1) A empresa informou que “ao longo de 2008 já era esperada a extrapolação da previsão orçamentária da gerência [de Comunicação do Abastecimento] em razão do incremento de atividades da área com novos empreendimentos”. Essa “extrapolação” foi autorizada previamente ao Sr. Geovane de Morais? Foi autorizado a ele o gasto de R$ 151 milhões? Por quem?

Como já informado, já era esperada a extrapolação da previsão orçamentária da gerência em razão do incremento de atividades da área com novos empreendimentos, como o Comperj e a Refinaria de Pernambuco, entre outros. A análise em curso nesse momento indicará se os serviços contratados foram devidamente realizados.

2) A empresa informou que a demissão do Sr. Geovane de Morais se deveu ao “desrespeito às normas internas de contratação constatado em pagamentos” feitos por ele. A Petrobras poderia ser mais específica quanto ao “desrespeito”, poderia dar exemplos?

Os desrespeitos identificados foram: liberação de pagamentos acima do limite previsto para sua gerência; realização de pagamentos seqüenciais de serviços de uma mesma empresa, ao invés de celebração de um contrato; e extrapolação da previsão orçamentária de 2008.

3) Os R$ 151 milhões autorizados pelo Sr. Geovane de Morais já foram efetivamente desembolsados pela Petrobras? É possível a empresa reaver esse dinheiro (se não todo, em parte) em caso de comprovação de irregularidade? De que forma?

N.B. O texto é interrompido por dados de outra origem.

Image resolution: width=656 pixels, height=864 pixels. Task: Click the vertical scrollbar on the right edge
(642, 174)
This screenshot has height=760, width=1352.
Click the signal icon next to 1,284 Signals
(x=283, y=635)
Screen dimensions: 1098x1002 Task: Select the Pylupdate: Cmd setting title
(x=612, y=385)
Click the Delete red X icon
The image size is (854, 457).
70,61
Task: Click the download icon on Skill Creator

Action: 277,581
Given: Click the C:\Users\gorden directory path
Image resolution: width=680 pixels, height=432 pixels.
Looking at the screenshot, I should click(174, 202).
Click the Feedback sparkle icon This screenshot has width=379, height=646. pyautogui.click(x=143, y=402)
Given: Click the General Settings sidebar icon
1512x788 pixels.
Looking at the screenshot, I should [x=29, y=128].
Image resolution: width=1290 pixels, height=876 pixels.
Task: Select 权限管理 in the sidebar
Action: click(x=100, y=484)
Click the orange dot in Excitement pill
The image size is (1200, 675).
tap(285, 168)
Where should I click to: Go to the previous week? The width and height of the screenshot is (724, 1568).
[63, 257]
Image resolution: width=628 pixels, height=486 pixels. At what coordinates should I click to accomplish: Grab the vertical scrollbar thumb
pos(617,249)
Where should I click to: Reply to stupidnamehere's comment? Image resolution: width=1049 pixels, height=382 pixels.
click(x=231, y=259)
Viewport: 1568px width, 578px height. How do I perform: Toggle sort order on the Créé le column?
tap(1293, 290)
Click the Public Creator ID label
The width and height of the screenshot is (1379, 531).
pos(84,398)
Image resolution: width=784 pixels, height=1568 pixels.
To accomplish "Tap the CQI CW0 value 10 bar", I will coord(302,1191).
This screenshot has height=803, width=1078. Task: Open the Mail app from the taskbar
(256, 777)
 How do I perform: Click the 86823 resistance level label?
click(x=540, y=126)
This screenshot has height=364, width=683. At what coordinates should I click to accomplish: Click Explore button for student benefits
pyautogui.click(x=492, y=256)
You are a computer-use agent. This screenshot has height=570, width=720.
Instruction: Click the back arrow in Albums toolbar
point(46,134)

Sim, foram desembolsados. Até o momento não foi identificado nenhum caso de pagamento sem entrega do serviço, apenas indícios. Caso a análise em curso identifique irregularidades, a Petrobras adotará as medidas judiciais cabíveis. Paralelamente as irregularidades serão encaminhadas ao Ministério Público e à Controladoria Geral da União (CGU), que já foram informados do caso pela Petrobras, das medidas internas adotadas e da análise sobre indícios de irregularidades, que deverá ser concluída dentro de 180 dias.